From Paxos Made Simple, by Leslie Lamport, 2001

introduction
 how to build a fault-tolerant service?
   e.g. lock server
 want it to look to clients like a single server

replicated state machine
 like hypervisor paper
 [many clients, two servers, state, operations]
 if all servers see same sequence of ops
   they will remain replicas, so one can take over from another
 works for deterministic local services: lock, block storage, files

how to ensure all replicas see same sequence of ops?
 there are many possibilities
 primary + backup
 clients send all operations to current primary
 primary chooses order, sends to backup, replies to client

what if the primary fails?
 how about:
   backup pings primary
   takes over if gets no response from primary
 doesn't work:
   pings lost => two primaries
   pings delayed => two primaries
   partition => two primaries
 basic problem:
   broken network looks exactly like a dead primary
   but must be treated differently!

can't afford to have two primaries!
 won't see same operations, won't have same state
 might give the same lock to two different clients!

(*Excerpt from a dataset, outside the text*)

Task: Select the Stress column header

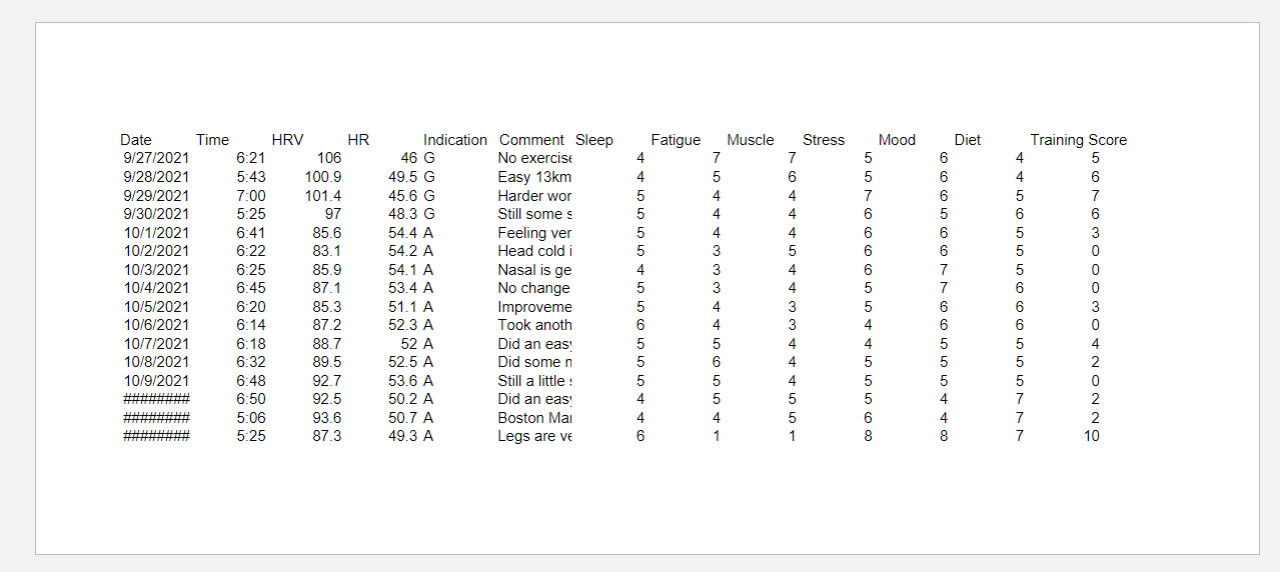Action: point(823,140)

we'll use Paxos to agree on what nodes are alive
 basic idea: odd # nodes, nodes vote, at most one majority
 can use set of live nodes to agree on who is the primary
 agreed set of live nodes is a "view"

protocol stack:
 RSM
 config service (view change)
 agreement (Paxos)

config service provides "views" and "view change"
 system goes through a sequence of views
 view: view# and set of participants
 ensure agreement on unique successor of each view
 example:
   0, S1, S2, S3
   1, S2, S3
   2, S2, S3, S4
   3, S1, S2, S3, S4
 two uses:
   current view implies current primary
   previous view tells new primary who to get state from

what does config service need from Paxos?
 one or more nodes will see change in set of pingable nodes
 call Paxos("i+1 S1 S2")
   maybe just one such call, maybe more than one
   all same i+1
   maybe all same srv list, maybe different
 eventually Paxos says "decided i+1 S1 S2"
 config srv creates separate Paxos instance for each view change
   so from now on in lecture, agreeing on just a single new view

Paxos fault-tolerant agreement protocol
 general-purpose algorithm
 one or more servers each propose a value
 Paxos will not ever "agree" on more than one distinct value
 might never agree on anything (if too many failures)
 if net+servers stable long enough, and enuf live
   Paxos will eventually choose one proposed value as agreed value

general Paxos approach
 one (or more) nodes decide to be the proposer
 proposer contacts participants, tries to assemble a majority
 if a majority respond, we're done

why agreement is hard
 two proposers?
 partition (two proposers)?
 proposer crashes?
 proposer crashes just after majority?
   new proposer shouldn't choose different value...

Paxos has two phases
 proposer can't just send "do you promise to commit to this value?"
   can't promise: maybe everyone promised to different value
   have to be able to change mind
 so: prepare, and accept
 definition: "chosen": a majority has accepted the value
   i.e. sent accept_ok
   majority means at most one value can be chosen

exchange:
 proposer        acceptors
     prepare(n) ->
  <- prepare_ok(n_a, v_a)
     accept(n, v') ->
  <- accept_ok(n)
     decided(v') ->

why n?
 may need multiple rounds e.g. if a proposer crashes
 want later rounds to supersede earlier ones
 numbers allow us to compare early/late

the crucial property:
 if a value was chosen, any subsequent choice must be the same value
   i.e. protocol must not change its mind
   maybe a different proposer &c, but same value!
 tricky b/c "chosen" is system-wide property
   e.g. majority accepts, then proposer crashes
   nodes cannot tell locally

so:
 proposer doesn't send out value with prepare
 acceptors send back any value they have already accepted
 if there is one, proposer proposes that
   to avoid changing an existing choice
 if no value already accepted,
   proposer can propose any value (e.g. a client request)
 proposer must get prepare_ok from majority
   to guarantee intersection with majority formed by existing choice

now the protocols

proposer(v):
 choose n, unique and higher than any n seen so far
 send prepare(n) to all servers including self
 if prepare_ok(n_a, v_a) from majority:
   v' = v_a with highest n_a; choose own v otherwise
   send accept(n, v') to all
   if accept_ok(n) from majority:
     send decided(v') to all

acceptor state:
 must persist across reboots
 n_p (highest prepare seen)
 n_a, v_a (highest accept seen)

acceptor prepare(n) handler:
 if n > n_p
   n_p = n
   reply prepare_ok(n_a, v_a)

acceptor accept(n, v) handler:
 if n >= n_p
   n_a = n
   v_a = v
   reply accept_ok(n)

commit point is when f+1'st acceptor records n_a/v_a in stable storage

if acceptor times out (i.e. doesn't see decide())
 ask all servers for v_a, see if one value has majority
 otherwise become a proposer

easy cases:
 one proposer, nothing fails
 network partition (at most one majority)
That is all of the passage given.